Items listed in a dataset:
================================

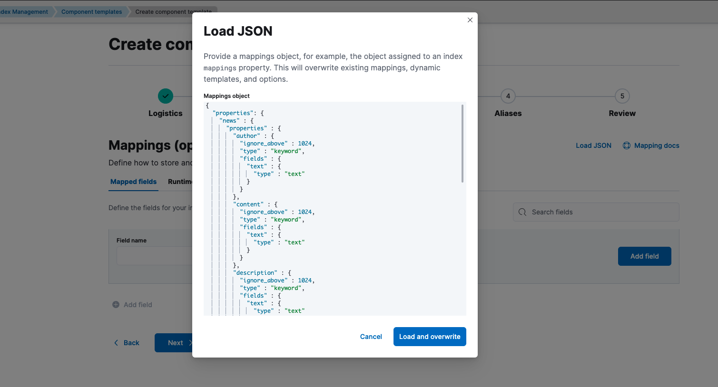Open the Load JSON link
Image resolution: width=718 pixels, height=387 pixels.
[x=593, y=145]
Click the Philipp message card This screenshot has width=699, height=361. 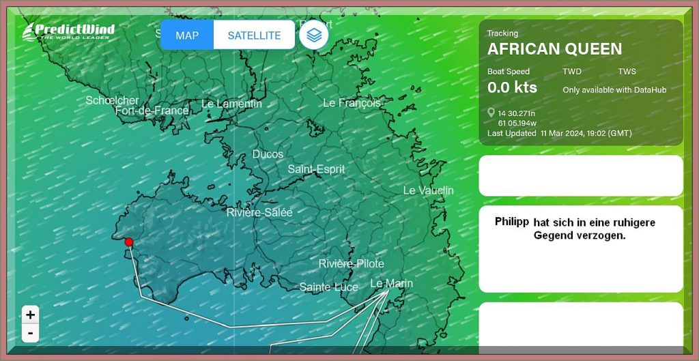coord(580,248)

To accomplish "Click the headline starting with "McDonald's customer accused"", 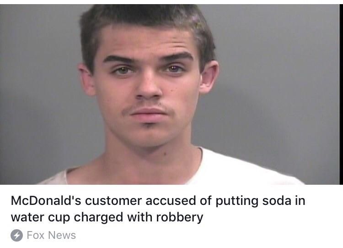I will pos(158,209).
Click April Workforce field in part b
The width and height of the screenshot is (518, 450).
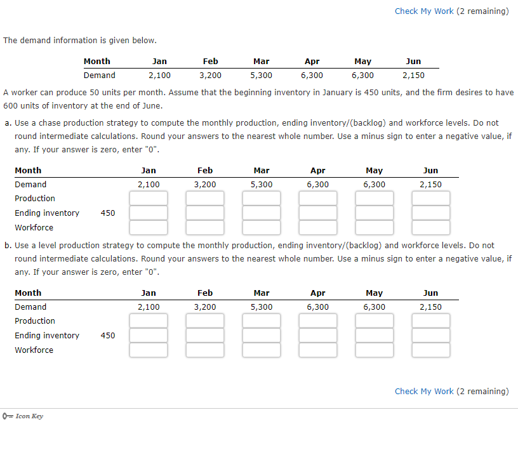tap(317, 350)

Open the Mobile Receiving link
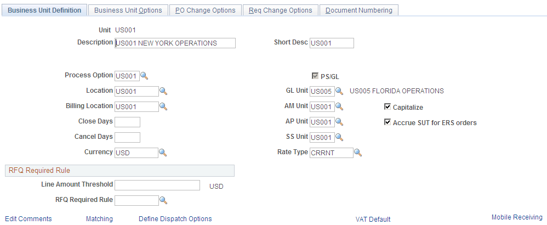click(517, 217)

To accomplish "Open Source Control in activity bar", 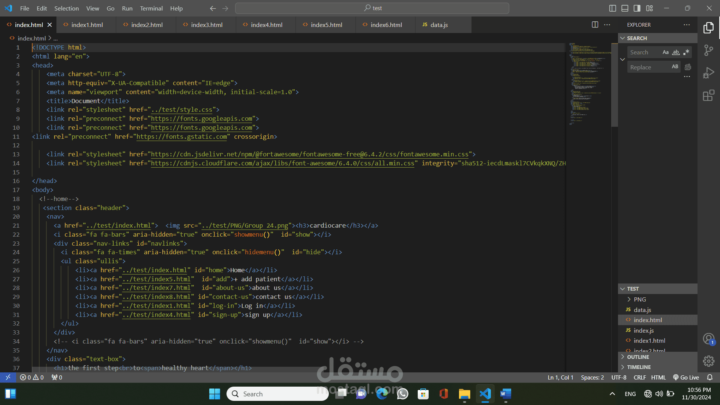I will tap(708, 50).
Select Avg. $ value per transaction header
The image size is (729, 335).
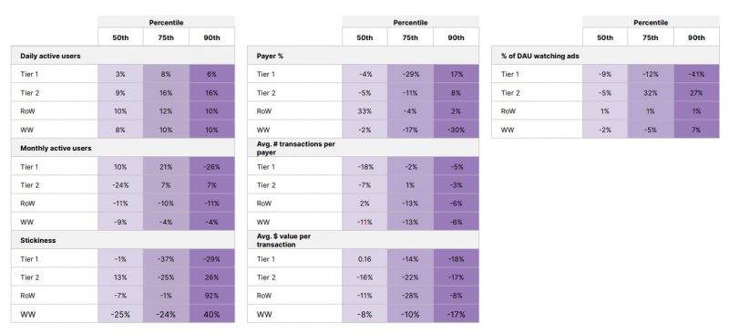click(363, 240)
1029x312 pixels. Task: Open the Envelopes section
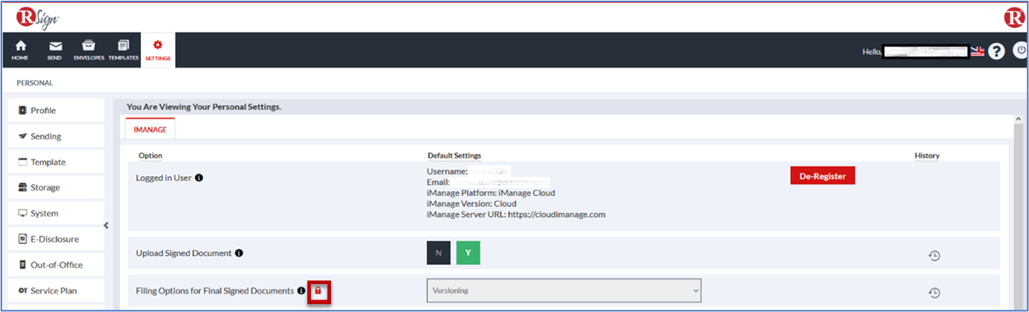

================================

**How to complete this task**.
With all pictures excluded, output exactly the lines from the one containing "The image size is (729, 335)." through the final line of the entries, inclusive.

**Expected answer**.
The image size is (729, 335).
click(363, 240)
1029x312 pixels. Task: Open the Envelopes section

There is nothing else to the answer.